- _Work instructions_:
Lines from the one containing "Task: Switch to the Performance tab" through the last line of the data are to be repeated word for word, both ends included.

- _Data shown_:
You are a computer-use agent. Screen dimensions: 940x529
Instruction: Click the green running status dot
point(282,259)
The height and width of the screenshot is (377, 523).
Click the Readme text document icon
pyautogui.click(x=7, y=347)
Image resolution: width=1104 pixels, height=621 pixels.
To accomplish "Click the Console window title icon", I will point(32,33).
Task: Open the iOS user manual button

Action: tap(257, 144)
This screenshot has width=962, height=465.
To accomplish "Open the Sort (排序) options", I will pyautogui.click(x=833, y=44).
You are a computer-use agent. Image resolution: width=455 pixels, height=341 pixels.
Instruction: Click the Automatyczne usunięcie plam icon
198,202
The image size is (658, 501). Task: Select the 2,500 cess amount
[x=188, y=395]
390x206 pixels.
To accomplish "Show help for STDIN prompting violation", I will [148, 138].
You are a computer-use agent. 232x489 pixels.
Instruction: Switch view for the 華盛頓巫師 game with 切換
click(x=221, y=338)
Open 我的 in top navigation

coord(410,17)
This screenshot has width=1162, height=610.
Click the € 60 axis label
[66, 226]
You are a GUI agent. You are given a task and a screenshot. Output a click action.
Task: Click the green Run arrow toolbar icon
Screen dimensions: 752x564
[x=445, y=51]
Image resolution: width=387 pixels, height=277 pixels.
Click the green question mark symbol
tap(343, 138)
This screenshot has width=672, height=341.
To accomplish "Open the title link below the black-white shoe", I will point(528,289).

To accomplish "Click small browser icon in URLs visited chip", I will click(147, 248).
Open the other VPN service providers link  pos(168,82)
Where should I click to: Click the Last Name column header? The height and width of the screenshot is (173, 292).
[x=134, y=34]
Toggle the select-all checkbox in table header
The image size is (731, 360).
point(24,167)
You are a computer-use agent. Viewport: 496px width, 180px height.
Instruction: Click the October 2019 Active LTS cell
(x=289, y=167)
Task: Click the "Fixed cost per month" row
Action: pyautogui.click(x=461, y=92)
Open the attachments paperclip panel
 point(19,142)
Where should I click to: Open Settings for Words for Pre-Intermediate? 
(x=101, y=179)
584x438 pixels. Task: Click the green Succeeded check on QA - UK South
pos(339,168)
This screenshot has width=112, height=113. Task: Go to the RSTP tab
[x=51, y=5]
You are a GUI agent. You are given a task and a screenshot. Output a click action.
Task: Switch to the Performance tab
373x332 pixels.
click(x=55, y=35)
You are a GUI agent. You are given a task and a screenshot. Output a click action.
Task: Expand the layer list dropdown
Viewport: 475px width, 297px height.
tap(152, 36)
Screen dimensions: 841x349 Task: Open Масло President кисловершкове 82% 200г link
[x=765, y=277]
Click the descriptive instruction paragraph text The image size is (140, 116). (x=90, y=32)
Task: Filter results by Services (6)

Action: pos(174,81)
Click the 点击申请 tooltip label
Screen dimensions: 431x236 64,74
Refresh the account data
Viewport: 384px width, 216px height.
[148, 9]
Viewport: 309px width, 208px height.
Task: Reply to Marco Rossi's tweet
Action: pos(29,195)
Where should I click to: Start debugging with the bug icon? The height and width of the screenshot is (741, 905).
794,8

- _Written solution_:
Task: Switch to the Performance tab
373x332 pixels.
click(x=55, y=35)
You are a GUI agent. You are given a task and a screenshot. Output a click action.
Task: Expand the layer list dropdown
Viewport: 475px width, 297px height.
tap(152, 36)
Screen dimensions: 841x349 Task: Open Масло President кисловершкове 82% 200г link
[x=765, y=277]
Click the descriptive instruction paragraph text The image size is (140, 116). (x=90, y=32)
Task: Filter results by Services (6)

Action: pos(174,81)
Click the 点击申请 tooltip label
Screen dimensions: 431x236 64,74
Refresh the account data
Viewport: 384px width, 216px height.
[148, 9]
Viewport: 309px width, 208px height.
Task: Reply to Marco Rossi's tweet
Action: pos(29,195)
Where should I click to: Start debugging with the bug icon? The height and width of the screenshot is (741, 905).
794,8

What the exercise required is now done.